We are not able to reject a two-population qpAdm model using Namazga_CA and Onge for nine modern southern and predominantly Dravidian-speaking populations (Fig. 6, fig. S36, and tables S16 and S17). In contrast, for seven other populations belonging to the northernmost Indic- and Iranian-speaking groups, this two-population model is rejected, but not a three-population model including an additional Late Bronze Age (~2300 to 1200 BCE) steppe source. Last, for seven southeastern Asian populations, six of which were Tibeto-Burman or Austro-Asiatic speakers, the three-population model with Late Bronze Age (~2300 to 1200 BCE) steppe ancestry was rejected, but not a model in which Late Bronze Age (~2300 to 1200 BCE) steppe ancestry was replaced with an East Asian ancestry source, as represented by the Late Iron Age (~200 BCE to 100 CE) Xiongnu (Xiongnu_IA) nomads from Mongolia (3). Interestingly, for two northern groups, the only tested model we could not reject included the Iron Age (~900 to 200 BCE) individual (Turkmenistan_IA) from the Zarafshan Mountains and the Xiongnu_IA as sources. These findings are consistent with the positions of the populations in PCA space (Fig. 2B) and are further supported by ADMIXTURE analysis (Fig. 3), with two minor exceptions: In both the Iyer and the Pakistani Gujar, we observe a minor presence of the Late Bronze Age (~2300 to 1200 BCE) steppe ancestry component (fig. S14) not detected by the qpAdm approach. Additionally, we document admixture along the West Eurasian and East Asian clines of all South Asian populations using D statistics (fig. S37).

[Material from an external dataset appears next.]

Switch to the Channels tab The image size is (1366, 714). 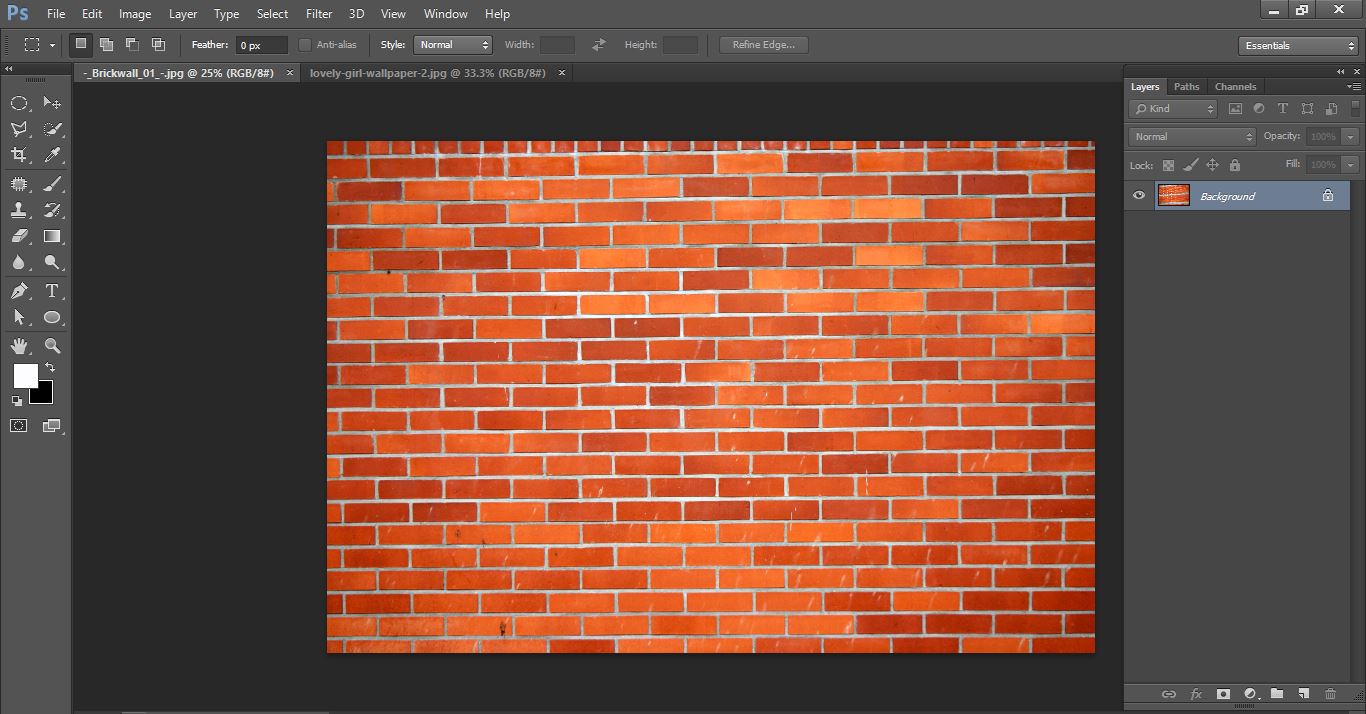click(1235, 86)
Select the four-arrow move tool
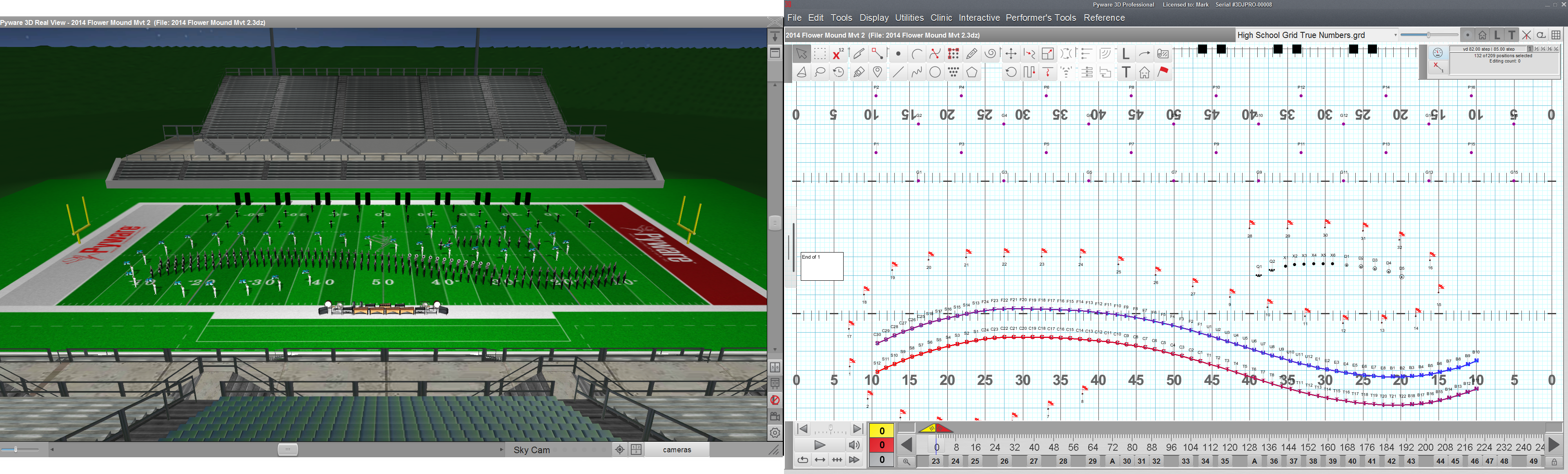The width and height of the screenshot is (1568, 474). (x=1011, y=54)
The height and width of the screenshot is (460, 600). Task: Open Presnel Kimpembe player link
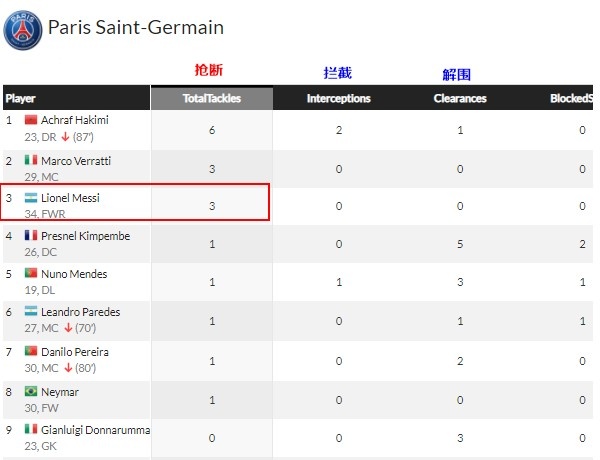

Thus, we find that ancestries deriving from four major separate sources fully reconcile the population history of present-day South Asians (Figs. 3 and 6), one anciently South Asian, one from Namazga or a related population, a third from Late Bronze Age (~2300 to 1200 BCE) steppe pastoralists, and one from East Asia. They account for western ancestry in some Dravidian populations that lack CHG-specific ancestry while also fitting the observation that whenever there is CHG-specific ancestry and considerable EHG ancestry, there is also European Neolithic ancestry (Fig. 3). This implicates Late Bronze Age (~2300 to 1200 BCE) steppe rather than Early Bronze Age (~3000 to 2500 BCE) Yamnaya and Afanasievo admixture into South Asia. The proposal that the IE steppe ancestry arrived in the Late Bronze Age (~2300 to 1200 BCE) is also more consistent with archaeological and linguistic chronology (44, 45, 48, 49). Thus, it seems that the Yamnaya- and Afanasievo-related migrations did not have a direct genetic impact in South Asia.